BİRİ A., BOZDAYI G., Çiftçi B., Dinç B., ATAK YÜCEL A., Rota S.

Archives of Gynecology and Obstetrics, vol.273, no.5, pp.261-266, 2006 (Scopus) identifier identifier

  • Publication Type: Article / Article
  • Volume: 273 Issue: 5
  • Publication Date: 2006
  • Doi Number: 10.1007/s00404-005-0020-3
  • Journal Name: Archives of Gynecology and Obstetrics
  • Journal Indexes: Scopus
  • Page Numbers: pp.261-266
  • Keywords: CMV, Intrauterine infections, Real-time PCR (RT-PCR)
  • Gazi University Affiliated: Yes

Abstract

Objective: There is no specific antiviral therapy or a vaccine, which could be safely administered to the pregnant women with primary human cytomegalovirus (CMV) infection.
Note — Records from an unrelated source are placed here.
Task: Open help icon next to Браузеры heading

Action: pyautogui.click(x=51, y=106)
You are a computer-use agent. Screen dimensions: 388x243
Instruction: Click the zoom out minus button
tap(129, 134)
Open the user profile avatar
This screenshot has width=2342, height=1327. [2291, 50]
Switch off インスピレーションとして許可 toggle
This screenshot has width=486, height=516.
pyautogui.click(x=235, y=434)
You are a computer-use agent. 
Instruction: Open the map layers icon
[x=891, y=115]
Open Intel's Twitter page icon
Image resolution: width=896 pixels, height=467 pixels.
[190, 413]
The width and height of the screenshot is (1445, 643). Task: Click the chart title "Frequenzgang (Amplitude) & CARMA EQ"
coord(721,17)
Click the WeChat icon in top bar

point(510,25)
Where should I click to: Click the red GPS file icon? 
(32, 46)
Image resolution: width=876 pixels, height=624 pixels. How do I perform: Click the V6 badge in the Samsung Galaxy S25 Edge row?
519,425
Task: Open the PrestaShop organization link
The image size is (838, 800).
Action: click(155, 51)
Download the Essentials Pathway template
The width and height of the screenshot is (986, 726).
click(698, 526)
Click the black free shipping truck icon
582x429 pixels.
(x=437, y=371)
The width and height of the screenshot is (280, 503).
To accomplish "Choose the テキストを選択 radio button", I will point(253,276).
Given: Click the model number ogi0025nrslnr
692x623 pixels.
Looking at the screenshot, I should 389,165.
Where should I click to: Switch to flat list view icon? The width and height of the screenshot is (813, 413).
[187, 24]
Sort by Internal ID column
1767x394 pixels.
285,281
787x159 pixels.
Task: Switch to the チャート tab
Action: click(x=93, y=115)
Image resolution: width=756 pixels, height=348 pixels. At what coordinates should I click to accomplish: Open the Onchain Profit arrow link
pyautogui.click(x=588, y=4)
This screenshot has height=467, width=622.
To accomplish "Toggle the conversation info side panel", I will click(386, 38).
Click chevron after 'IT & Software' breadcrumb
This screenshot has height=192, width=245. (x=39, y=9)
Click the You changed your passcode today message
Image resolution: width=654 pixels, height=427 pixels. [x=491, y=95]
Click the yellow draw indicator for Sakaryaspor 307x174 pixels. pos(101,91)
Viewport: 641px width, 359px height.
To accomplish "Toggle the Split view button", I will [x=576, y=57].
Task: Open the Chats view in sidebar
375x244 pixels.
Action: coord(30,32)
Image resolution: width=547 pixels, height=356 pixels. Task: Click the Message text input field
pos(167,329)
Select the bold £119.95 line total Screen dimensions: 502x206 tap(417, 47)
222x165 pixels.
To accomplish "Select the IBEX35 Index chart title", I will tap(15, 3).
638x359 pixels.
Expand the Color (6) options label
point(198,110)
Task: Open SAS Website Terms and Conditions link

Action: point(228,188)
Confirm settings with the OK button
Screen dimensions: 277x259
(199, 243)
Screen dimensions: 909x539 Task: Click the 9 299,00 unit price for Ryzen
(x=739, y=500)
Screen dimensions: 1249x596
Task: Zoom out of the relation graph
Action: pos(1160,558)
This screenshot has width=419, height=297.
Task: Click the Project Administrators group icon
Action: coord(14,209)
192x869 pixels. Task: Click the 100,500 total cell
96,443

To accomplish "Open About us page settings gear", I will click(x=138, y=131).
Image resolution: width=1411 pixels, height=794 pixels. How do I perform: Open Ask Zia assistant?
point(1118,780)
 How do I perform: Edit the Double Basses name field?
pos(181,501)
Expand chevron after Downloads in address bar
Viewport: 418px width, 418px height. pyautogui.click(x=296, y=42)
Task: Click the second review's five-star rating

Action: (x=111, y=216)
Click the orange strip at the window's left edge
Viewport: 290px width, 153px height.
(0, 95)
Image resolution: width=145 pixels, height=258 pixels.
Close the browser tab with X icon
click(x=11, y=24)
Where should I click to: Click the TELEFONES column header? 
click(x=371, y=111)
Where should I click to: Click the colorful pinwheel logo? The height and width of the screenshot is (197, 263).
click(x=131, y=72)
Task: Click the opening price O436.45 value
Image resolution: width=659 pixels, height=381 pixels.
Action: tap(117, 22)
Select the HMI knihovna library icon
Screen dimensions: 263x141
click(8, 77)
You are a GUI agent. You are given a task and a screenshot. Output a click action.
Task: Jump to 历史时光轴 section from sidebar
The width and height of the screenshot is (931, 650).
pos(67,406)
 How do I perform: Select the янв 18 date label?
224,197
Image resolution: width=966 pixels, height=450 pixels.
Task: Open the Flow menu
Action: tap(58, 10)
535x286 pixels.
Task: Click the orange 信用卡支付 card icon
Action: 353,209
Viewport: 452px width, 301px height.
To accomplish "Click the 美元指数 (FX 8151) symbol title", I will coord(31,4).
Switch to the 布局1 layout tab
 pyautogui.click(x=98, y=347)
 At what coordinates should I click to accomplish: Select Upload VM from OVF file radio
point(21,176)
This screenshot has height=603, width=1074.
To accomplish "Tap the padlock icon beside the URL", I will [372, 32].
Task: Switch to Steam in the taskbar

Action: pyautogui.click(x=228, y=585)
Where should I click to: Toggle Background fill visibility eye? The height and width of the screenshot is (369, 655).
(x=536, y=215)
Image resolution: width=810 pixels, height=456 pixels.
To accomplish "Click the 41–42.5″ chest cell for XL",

Therefore, prenatal diagnosis has a critical role in the management of pregnancy, complicated by this disease. In this study, we investigated the prevalence and clinical consequences of human CMV infection from cervicovaginal smear and amniotic fluid samples of pregnant women by using real-time polymerase chain reaction (RT-PCR) assay, in one of the Obstetrics and Gynecology outpatient clinics of Turkey. The identification of reliable prognostic markers of fetal disease remains the main purpose and a major challenge on this issue. Methods: Two hundred and six samples, of which 135 were cervicovaginal smear and 71 were amniotic fluid, were enrolled in the study. The DNAs of the samples were extracted by using Roche Diagnostic (Roche, Germany) kit and amplifications of these DNAs were studied by using Light-Cycler system (Roche Germany) as being quantitative. Anti-CMV IgM antibodies in the samples were studied by both MEIA (Imx system, Abbot Laboratories, USA) and a commercial ELISA kit (Radim SPA, Italy) while anti-CMV IgG antibodies were studied by MEIA (Axsym system, Abbot Laboratories, USA). Results: Human CMV DNA was found to be positive in 1.5% (2 in 135) of cervicovaginal smear and 1.4% (1 in 71) of amniotic fluid samples by RT-PCR. IgM and IgG were found to be negative in all of the cervicovaginal smear samples by both MEIA and ELISA, while IgG antibody was found to be positive in only one of the amniotic fluid samples by MEIA. Conclusion: With RT-PCR assay, we have found the prevalence of human CMV in pregnant women similar to epidemiologic reports, which have been described earlier. Whereas the fetus with positive amniotic fluid in favor of human CMV had an intrauterine growth restriction resulted in intrauterine exitus, no symptoms were observed in the infants of the other two pregnant women with positive RT-PCR results. The fact that the clinical consequence of the newborn whose amniotic fluid evaluation revealed human CMV infection by RT-PCR made us think that this molecular diagnosis method may be a reliable assay in prenatal diagnosis of this pathogen. © Springer-Verlag 2005.